However, digital tools alone are no guarantee of success. Their impact on performance depends on how they are used in instruction:
- Children and young adults benefit more from digital teaching tools when they work together in pairs instead of alone. The researchers assume that computer programs play a special role in stimulating discussions between the students which can positively impact the learning process.
- Secondary school students perform better when accompanied by teachers while working with digital tools. When they work with computer programs entirely alone, the positive effect is minor.
- The positive effect of digital tools is greater when the tools do not completely replace classic classroom materials. A promising approach is to use them in supplement to analog methods.
- Digital tools increase performance more particularly when teachers have been professionally trained how to integrate them into the lessons.
Not even well-made programs can replace teachers
"Digital tools should be worked into instruction in moderation," says Prof. Kristina Reiss, head of the ZIB and dean of the TUM School of Education. "Getting rid of tried and proven analog formats would be going a step too far. In addition, we see that even very well-made learning programs cannot replace the teacher."
In well-planned application, the advantages of digital tools could be completely leveraged, in particular for complex and abstract content in natural sciences and mathematics, for example the visualization of chemical compounds and geometric shapes.
"If the new teaching methods can additionally increase the motivation of secondary school students, this will be a great opportunity for the STEM subjects," Reiss points out.
Some digital tools are more useful than others
The meta-study also indicates which types of digital tools are most promising. The greatest positive effect comes from what are referred to as intelligent tutor systems, programs which convey content in small units and also enable individual exercises. The decisive factor is that these programs adapt the speed, level of difficulty and amount of assistance to the user's skills. On the other hand, hypermedia systems configured for free exploration with video, audio and text materials that fail to define a learning objective are comparatively less effective.

TASKS
A. In the passage on digital tools in teaching, rewrite the paragraph beginning "The meta-study also indicates" more briefly, keeping its main facts.
B. From the passage on digital tools in teaching, list every condition it names under which digital tools have a greater positive effect on performance.

SOURCE MATERIAL

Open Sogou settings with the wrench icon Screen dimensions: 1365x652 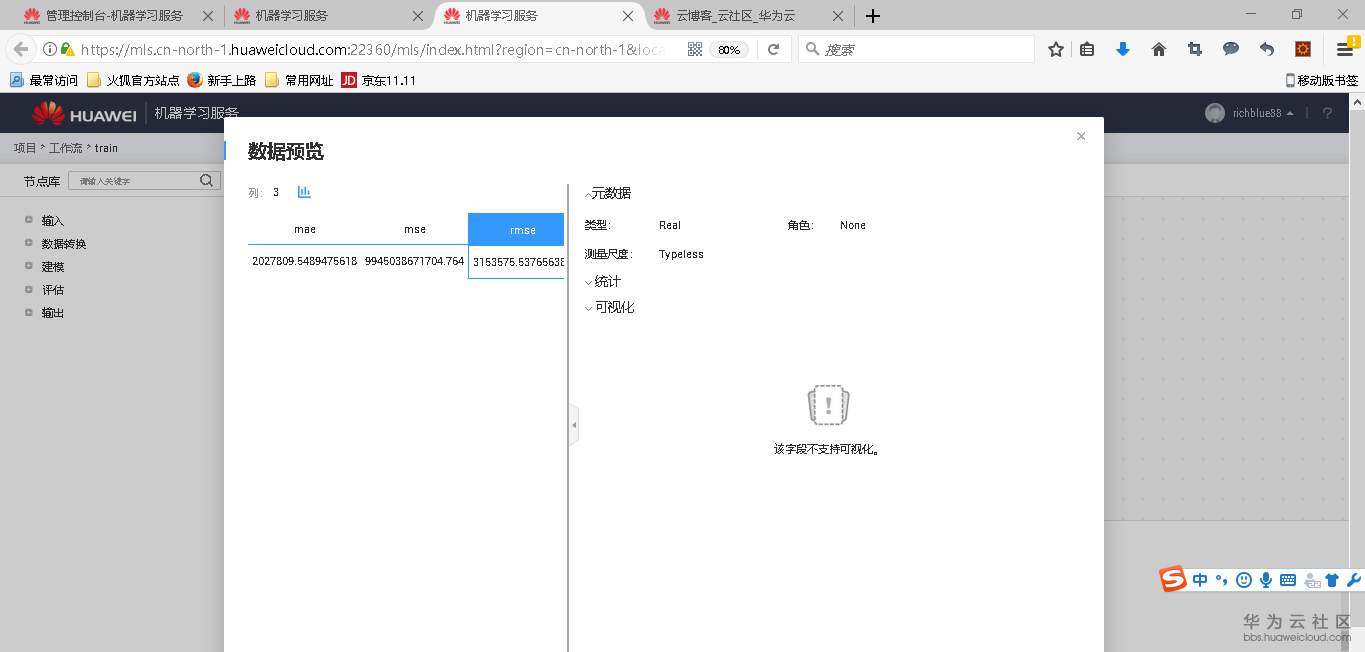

LIST OF SOLUTIONS
A. The meta-study shows which digital tools work best. Intelligent tutor systems have the greatest positive effect. They teach content in small units, allow individual exercises, and adapt speed, difficulty and assistance to the user's skills. Hypermedia systems built for free exploration with video, audio and text but without a defined learning objective are less effective.

B.
- Students work together in pairs instead of alone.
- Secondary school students are accompanied by teachers while working with the tools.
- The tools supplement classic classroom materials rather than completely replacing them.
- Teachers have been professionally trained to integrate the tools into lessons.